## What is needed
What you return must match the records exactly, with every line included.

## Collected data
----

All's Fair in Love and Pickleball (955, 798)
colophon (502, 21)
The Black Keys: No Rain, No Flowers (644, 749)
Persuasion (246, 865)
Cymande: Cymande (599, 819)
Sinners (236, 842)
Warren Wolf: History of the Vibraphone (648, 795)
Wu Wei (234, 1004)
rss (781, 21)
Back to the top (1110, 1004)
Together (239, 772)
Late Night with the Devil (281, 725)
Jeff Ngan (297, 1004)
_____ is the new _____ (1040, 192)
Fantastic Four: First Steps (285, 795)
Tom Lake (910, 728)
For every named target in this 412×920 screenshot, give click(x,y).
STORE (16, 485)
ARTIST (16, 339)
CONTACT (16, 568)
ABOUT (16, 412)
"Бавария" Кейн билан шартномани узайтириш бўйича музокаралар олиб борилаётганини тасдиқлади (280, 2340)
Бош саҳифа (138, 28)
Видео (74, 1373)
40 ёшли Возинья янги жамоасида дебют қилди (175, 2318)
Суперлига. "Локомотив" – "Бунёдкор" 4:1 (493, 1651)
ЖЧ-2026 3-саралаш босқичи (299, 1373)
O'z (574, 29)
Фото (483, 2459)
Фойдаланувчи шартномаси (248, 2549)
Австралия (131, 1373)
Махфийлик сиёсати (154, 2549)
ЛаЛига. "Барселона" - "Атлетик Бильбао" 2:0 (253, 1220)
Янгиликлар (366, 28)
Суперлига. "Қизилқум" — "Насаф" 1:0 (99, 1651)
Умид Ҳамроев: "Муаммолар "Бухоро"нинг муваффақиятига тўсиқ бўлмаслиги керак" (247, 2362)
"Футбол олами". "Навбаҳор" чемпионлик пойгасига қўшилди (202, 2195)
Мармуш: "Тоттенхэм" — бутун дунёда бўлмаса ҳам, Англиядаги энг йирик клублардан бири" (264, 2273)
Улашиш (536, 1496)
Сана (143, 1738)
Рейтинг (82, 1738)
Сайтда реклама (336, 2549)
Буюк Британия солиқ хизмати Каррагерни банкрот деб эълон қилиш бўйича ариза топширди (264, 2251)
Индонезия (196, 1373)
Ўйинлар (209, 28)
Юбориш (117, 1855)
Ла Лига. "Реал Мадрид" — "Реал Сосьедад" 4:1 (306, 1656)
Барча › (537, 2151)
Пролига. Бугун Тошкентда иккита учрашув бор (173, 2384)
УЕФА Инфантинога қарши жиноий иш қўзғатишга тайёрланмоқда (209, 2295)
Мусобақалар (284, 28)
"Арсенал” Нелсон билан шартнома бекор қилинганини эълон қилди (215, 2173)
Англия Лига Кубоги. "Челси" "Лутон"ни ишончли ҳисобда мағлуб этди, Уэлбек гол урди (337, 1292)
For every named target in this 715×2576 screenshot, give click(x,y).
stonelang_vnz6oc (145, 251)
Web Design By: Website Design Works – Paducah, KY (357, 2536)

----

## Exercise response
All's Fair in Love and Pickleball (955, 798)
colophon (502, 21)
The Black Keys: No Rain, No Flowers (644, 749)
Persuasion (246, 865)
Cymande: Cymande (599, 819)
Sinners (236, 842)
Warren Wolf: History of the Vibraphone (648, 795)
Wu Wei (234, 1004)
rss (781, 21)
Back to the top (1110, 1004)
Together (239, 772)
Late Night with the Devil (281, 725)
Jeff Ngan (297, 1004)
_____ is the new _____ (1040, 192)
Fantastic Four: First Steps (285, 795)
Tom Lake (910, 728)
For every named target in this 412×920 screenshot, give click(x,y).
STORE (16, 485)
ARTIST (16, 339)
CONTACT (16, 568)
ABOUT (16, 412)
"Бавария" Кейн билан шартномани узайтириш бўйича музокаралар олиб борилаётганини тасдиқлади (280, 2340)
Бош саҳифа (138, 28)
Видео (74, 1373)
40 ёшли Возинья янги жамоасида дебют қилди (175, 2318)
Суперлига. "Локомотив" – "Бунёдкор" 4:1 (493, 1651)
ЖЧ-2026 3-саралаш босқичи (299, 1373)
O'z (574, 29)
Фото (483, 2459)
Фойдаланувчи шартномаси (248, 2549)
Австралия (131, 1373)
Махфийлик сиёсати (154, 2549)
ЛаЛига. "Барселона" - "Атлетик Бильбао" 2:0 (253, 1220)
Янгиликлар (366, 28)
Суперлига. "Қизилқум" — "Насаф" 1:0 (99, 1651)
Умид Ҳамроев: "Муаммолар "Бухоро"нинг муваффақиятига тўсиқ бўлмаслиги керак" (247, 2362)
"Футбол олами". "Навбаҳор" чемпионлик пойгасига қўшилди (202, 2195)
Мармуш: "Тоттенхэм" — бутун дунёда бўлмаса ҳам, Англиядаги энг йирик клублардан бири" (264, 2273)
Улашиш (536, 1496)
Сана (143, 1738)
Рейтинг (82, 1738)
Сайтда реклама (336, 2549)
Буюк Британия солиқ хизмати Каррагерни банкрот деб эълон қилиш бўйича ариза топширди (264, 2251)
Индонезия (196, 1373)
Ўйинлар (209, 28)
Юбориш (117, 1855)
Ла Лига. "Реал Мадрид" — "Реал Сосьедад" 4:1 (306, 1656)
Барча › (537, 2151)
Пролига. Бугун Тошкентда иккита учрашув бор (173, 2384)
УЕФА Инфантинога қарши жиноий иш қўзғатишга тайёрланмоқда (209, 2295)
Мусобақалар (284, 28)
"Арсенал” Нелсон билан шартнома бекор қилинганини эълон қилди (215, 2173)
Англия Лига Кубоги. "Челси" "Лутон"ни ишончли ҳисобда мағлуб этди, Уэлбек гол урди (337, 1292)
For every named target in this 715×2576 screenshot, give click(x,y).
stonelang_vnz6oc (145, 251)
Web Design By: Website Design Works – Paducah, KY (357, 2536)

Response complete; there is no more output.